$\cot{(45^°)}$ Proof

Mathematically, the exact value of cot of $45$ degrees can be derived in three different methods. One of three methods is trigonometric approach but the remaining two methods are slightly different geometric methods. Study all of them here to know how to find the $\cot{(50^g)}$ value in trigonometry.

Theoretical approach

On the basis of direct relation between adjacent and opposite sides, the value of $\cot{\Big(\dfrac{\pi}{4}\Big)}$ is derived in mathematics in theoretical geometry method.

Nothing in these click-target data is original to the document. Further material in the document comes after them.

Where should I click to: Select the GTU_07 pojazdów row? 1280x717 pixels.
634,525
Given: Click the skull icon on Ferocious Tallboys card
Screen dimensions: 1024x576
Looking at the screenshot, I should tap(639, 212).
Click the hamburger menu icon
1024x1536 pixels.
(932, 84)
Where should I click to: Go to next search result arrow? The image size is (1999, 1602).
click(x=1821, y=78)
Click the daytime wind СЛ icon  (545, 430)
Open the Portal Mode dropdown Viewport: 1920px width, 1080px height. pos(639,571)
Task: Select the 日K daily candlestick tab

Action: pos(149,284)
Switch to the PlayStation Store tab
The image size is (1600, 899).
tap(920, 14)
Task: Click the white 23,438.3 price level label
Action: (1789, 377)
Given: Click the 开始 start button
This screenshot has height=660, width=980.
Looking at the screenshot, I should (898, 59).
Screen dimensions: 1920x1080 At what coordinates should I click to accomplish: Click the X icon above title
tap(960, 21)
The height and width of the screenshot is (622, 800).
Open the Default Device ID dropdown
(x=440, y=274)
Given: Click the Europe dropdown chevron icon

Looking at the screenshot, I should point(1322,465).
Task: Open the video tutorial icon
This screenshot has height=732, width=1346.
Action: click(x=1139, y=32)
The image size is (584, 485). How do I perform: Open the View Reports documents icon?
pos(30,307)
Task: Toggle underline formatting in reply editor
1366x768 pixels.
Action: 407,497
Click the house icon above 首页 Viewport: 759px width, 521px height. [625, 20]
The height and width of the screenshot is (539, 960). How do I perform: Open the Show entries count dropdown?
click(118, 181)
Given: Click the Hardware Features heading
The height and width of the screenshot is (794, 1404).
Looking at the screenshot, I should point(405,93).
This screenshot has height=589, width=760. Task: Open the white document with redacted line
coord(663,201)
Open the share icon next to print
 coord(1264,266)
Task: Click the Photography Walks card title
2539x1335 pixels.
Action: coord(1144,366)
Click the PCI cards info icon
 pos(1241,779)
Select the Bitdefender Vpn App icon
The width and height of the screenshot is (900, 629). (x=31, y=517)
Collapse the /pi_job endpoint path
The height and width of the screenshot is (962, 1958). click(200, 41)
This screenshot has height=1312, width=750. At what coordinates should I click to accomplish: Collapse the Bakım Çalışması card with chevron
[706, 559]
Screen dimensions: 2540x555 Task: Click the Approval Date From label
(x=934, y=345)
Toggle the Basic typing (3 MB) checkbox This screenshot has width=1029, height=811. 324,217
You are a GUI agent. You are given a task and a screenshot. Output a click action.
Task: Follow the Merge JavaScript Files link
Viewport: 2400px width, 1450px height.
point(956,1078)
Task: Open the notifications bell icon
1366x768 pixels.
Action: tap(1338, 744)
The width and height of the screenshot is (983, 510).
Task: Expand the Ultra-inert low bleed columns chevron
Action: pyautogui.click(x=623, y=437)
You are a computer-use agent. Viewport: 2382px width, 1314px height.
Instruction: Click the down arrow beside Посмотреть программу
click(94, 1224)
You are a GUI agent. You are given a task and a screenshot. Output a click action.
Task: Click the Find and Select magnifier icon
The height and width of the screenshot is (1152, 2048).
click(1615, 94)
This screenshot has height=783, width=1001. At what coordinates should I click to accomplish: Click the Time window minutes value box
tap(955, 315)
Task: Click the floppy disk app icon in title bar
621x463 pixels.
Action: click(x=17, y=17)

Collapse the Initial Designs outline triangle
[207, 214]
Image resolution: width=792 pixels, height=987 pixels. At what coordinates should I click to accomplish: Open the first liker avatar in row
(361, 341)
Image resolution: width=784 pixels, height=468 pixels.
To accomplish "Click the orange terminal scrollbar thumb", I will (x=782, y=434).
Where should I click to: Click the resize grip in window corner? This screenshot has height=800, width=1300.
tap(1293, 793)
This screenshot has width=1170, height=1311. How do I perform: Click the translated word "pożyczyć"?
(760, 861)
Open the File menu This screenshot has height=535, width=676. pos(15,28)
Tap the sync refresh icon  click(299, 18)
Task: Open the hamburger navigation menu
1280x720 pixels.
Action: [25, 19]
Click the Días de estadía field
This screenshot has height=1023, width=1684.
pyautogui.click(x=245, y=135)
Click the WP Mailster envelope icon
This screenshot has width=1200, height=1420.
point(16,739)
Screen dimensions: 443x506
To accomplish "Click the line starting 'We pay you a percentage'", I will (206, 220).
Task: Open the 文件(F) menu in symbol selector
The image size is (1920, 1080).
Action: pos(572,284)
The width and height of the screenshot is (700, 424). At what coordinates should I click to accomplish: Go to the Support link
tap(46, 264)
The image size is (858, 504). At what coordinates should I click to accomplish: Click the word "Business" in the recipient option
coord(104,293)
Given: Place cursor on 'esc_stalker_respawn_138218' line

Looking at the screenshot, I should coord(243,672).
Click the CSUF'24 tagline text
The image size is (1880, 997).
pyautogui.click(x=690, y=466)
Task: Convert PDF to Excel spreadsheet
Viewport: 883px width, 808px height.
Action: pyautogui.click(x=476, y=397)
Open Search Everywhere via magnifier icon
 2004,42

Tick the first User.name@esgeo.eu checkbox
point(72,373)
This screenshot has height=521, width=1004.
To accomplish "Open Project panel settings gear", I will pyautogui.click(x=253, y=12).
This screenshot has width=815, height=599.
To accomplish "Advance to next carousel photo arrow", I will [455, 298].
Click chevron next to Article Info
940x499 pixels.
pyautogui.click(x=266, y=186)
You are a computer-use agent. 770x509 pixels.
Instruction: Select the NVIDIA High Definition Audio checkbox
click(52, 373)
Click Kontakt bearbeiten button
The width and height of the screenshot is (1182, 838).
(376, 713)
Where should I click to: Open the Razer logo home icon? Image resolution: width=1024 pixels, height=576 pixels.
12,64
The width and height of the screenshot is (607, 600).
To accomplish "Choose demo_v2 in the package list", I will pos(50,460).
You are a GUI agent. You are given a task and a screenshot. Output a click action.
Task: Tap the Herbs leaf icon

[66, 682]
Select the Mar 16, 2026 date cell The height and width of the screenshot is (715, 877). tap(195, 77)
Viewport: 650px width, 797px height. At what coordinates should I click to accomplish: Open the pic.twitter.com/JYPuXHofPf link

$\cot{(45^°)}$ $\,=\,$ $\dfrac{Length \, of \, Adjacent \, side}{Length \, of \, Opposite \, side}$

$\implies \cot{(45^°)} \,=\, \dfrac{PR}{QR}$

The lengths of adjacent and opposite sides are equal when angle of right triangle is $\dfrac{\pi}{4}$ radians. Therefore, the length of both opposite and adjacent sides is denoted by $l$ in this case.

$\implies \cot{(45^°)} \,=\, \dfrac{l}{l}$

$\implies \cot{(45^°)} \,=\, \require{cancel} \dfrac{\cancel{l}}{\cancel{l}}$

$\,\,\, \therefore \,\,\,\,\,\, \cot{(45^°)} \,=\, 1$

Practical approach

You can even find the exact value of cot of $\dfrac{\pi}{4}$ radians on your own by constructing a right triangle with $45$ degrees angle by using geometrical tools. Here, you are going to learn how to find it geometrically.

1. Draw a horizontal line from point $K$.
2. Coincide the point $K$ with the centre of a protractor and also coincide the horizontal line with right side base line of protractor. Then, mark a point at $45^°$ angle.
3. Draw a straight line from point $K$ through marked point of $\dfrac{\pi}{4}$ angle.
4. Set your compass to any length (for example $10 \, cm$) with ruler and draw an arc on $45^°$ angle line from point $K$. It intersects the $50^g$ angle line at point $L$.
5. Draw a perpendicular line to horizontal line from $L$ by the set square. It intersects the straight horizontal line at point $M$ and it forms a right angled triangle geometrically. It is denoted by $\Delta MKL$.

The $\Delta MKL$ is a right triangle with $45$ degrees angle. Now, let’s find the exact value of $\cot{(50^g)}$ from this triangle.

$\cot{(45^°)} = \dfrac{Length \, of \, Adjacent \, side}{Length \, of \, Opposite \, side}$

$\implies \cot{(45^°)} \,=\, \dfrac{KM}{LM}$

Actually, the lengths of adjacent and opposite sides are unknown but they can be measured by a ruler.

If you measure them by a ruler, you will be understood that the lengths of both adjacent side ($KM$) and opposite side ($LM$) are equal and the length of each side is equal to $7.1 \, cm$ approximately.

$\implies \cot{(45^°)} \,=\, \dfrac{KM}{LM} = \dfrac{7.1}{7.1}$

$\implies \cot{(45^°)} \,=\, \require{cancel} \dfrac{\cancel{7.1}}{\cancel{7.1}}$

$\,\,\, \therefore \,\,\,\,\,\, \cot{(45^°)} \,=\, 1$

Trigonometric approach

The value of cotangent of $45$ degrees can be exactly evaluated in trigonometry by the reciprocal identity of tan function.

$\cot{(45^°)} \,=\, \dfrac{1}{\tan{(45^°)}}$

Now, substitute the value of tan of $45$ degrees to get the $\cot{\Big(\dfrac{\pi}{4}\Big)}$ value.

$\implies \cot{(45^°)} \,=\, \dfrac{1}{1}$

$\,\,\, \therefore \,\,\,\,\,\, \cot{(45^°)} \,=\, 1$

Verdict

According to proofs of cot of $45$ degrees from above three methods, the exact value of $\cot{\Big(\dfrac{\pi}{4}\Big)}$ is equal to one.